Distributional Hypothesis
According to the distributional hypothesis, words that appear in similar contexts tend to have similar meanings. This means that: - Similar words have vectors near each other. - For example, “hotel” and “motel” can be interchangeable. - However, polysemy can cause issues; for instance, “duck” as an animal and “duck” as a verb would have the same vector despite different meanings.
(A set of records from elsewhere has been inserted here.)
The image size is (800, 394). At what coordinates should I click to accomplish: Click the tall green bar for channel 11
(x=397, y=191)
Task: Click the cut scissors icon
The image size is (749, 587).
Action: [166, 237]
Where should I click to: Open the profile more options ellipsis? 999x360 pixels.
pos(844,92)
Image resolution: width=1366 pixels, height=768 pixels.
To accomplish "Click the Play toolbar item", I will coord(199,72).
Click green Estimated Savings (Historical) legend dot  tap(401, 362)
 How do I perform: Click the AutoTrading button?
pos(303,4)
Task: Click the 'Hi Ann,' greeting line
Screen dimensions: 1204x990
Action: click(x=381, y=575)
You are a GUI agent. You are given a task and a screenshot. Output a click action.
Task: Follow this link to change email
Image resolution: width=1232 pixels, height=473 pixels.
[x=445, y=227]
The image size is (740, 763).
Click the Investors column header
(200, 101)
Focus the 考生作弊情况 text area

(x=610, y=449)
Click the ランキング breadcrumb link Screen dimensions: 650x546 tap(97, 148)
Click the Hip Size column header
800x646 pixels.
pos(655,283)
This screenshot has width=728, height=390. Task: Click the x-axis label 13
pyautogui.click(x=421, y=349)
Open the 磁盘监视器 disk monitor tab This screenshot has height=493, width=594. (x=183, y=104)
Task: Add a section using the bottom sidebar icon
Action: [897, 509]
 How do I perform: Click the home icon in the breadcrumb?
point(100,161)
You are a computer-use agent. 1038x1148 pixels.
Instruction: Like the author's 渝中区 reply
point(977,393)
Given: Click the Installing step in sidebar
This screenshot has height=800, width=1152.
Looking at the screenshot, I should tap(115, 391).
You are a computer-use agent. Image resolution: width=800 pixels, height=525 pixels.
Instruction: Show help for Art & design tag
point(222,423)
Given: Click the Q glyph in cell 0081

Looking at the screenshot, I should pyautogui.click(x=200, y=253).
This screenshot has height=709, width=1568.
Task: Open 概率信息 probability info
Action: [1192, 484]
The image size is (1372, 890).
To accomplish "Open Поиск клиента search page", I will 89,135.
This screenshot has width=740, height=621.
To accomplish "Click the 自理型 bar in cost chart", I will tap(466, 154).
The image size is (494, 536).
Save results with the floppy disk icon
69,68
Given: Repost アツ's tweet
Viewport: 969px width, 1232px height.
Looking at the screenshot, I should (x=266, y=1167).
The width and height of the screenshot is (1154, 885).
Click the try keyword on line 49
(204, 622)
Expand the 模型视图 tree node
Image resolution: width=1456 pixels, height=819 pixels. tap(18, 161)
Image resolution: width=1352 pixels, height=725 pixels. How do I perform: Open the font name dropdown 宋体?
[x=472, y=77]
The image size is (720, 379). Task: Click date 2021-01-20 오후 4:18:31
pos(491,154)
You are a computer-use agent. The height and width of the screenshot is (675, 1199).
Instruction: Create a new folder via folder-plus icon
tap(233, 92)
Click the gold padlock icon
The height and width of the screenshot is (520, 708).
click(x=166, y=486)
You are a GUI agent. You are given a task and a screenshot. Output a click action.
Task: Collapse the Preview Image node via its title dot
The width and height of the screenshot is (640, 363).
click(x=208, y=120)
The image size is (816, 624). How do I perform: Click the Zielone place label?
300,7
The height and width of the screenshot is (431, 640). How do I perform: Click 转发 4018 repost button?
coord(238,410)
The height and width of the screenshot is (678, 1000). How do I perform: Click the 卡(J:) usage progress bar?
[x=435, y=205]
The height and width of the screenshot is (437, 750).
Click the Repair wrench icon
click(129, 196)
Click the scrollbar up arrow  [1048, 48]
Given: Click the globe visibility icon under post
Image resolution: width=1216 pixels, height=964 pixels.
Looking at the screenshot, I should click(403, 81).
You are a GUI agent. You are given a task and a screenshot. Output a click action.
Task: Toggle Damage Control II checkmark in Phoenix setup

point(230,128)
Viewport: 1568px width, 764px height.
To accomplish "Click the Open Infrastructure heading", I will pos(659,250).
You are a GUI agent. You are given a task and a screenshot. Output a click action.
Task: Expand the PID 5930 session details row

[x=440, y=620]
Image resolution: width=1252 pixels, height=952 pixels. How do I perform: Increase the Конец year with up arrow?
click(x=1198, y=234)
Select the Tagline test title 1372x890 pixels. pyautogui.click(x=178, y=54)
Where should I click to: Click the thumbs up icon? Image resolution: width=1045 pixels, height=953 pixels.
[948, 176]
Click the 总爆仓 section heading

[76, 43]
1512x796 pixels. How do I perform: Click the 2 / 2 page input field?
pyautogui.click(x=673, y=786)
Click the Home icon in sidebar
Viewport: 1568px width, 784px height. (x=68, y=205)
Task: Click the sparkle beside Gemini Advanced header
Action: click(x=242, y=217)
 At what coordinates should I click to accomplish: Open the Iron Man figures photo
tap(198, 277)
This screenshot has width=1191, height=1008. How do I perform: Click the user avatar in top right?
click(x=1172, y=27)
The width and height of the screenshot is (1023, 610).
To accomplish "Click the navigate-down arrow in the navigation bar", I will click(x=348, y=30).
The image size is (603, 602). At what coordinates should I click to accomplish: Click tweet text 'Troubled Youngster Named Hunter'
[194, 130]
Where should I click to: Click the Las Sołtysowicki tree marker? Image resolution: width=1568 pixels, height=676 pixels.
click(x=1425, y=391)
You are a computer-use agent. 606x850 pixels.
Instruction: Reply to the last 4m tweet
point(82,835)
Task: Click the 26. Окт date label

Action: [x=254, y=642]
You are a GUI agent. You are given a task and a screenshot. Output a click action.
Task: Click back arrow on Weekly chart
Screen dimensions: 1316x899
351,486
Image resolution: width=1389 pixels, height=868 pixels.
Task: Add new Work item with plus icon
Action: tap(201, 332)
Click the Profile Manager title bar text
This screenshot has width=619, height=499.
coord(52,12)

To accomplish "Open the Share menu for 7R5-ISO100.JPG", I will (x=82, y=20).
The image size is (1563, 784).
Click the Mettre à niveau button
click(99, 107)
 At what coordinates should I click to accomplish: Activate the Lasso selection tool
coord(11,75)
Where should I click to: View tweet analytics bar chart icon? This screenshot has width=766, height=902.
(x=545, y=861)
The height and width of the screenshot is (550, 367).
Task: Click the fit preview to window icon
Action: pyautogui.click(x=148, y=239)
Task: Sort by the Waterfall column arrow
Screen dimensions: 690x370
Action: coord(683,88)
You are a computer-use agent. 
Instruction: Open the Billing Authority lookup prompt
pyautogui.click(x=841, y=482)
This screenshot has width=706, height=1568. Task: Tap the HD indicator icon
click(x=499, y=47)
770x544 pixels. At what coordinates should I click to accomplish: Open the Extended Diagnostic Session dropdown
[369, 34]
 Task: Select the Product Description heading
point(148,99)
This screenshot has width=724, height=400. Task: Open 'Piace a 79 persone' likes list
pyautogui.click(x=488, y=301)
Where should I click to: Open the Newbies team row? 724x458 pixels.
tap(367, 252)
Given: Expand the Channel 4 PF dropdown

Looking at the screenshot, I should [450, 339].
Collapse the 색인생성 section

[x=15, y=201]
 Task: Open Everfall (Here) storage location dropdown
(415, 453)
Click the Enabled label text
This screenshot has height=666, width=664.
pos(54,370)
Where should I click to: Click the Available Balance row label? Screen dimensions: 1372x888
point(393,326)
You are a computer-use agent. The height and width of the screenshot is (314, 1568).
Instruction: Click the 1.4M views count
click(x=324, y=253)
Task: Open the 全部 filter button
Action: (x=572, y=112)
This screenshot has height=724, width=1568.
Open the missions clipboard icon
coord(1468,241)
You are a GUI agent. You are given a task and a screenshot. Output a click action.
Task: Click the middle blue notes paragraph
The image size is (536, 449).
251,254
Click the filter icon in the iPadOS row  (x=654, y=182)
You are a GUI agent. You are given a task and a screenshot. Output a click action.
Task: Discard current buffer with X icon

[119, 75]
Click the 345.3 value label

Illustration: - “king” + “woman” = “queen”
Co-Occurrence Matrix
A co-occurrence matrix captures how often words appear together within a window of size \(l\) around \(x_i\): \(\{x_{i-l}, x_{i-l+1}, \ldots, x_{i+l}\}\). - The co-occurrence matrix \(M\) is of size \(V \times V\) and is typically sparse. - It remains high-dimensional, so dimensionality reduction techniques are often applied. - The matrix is usually normalized by the frequency of the words.
Word2Vec
Word2Vec offers a different way to generate word vectors, as introduced by Mikolov et al. in 2013.
Continuous Bag of Words (CBOW)
- Predicts the target word given context words.
- Not effective for rare words.
Skip-gram
- Predicts context words given a target word.
- Slower to train but can perform better for rare words and small datasets.
- Input: one-hot encoded word vector of size \(N\).
- Embedding: projects into a \(D\)-dimensional space.
- The \(i\)-th row of the embedding matrix (\(N \times D\)) provides the word vector.
- A matrix \(W\) of size \(D \times N\) is used to get the surrounding words.
- Model parameters: \(U\) and \(V\).
- Objective: maximize \(E(P(C|w, U, V))\), where \(C\) is the context word and \(w\) is the target word.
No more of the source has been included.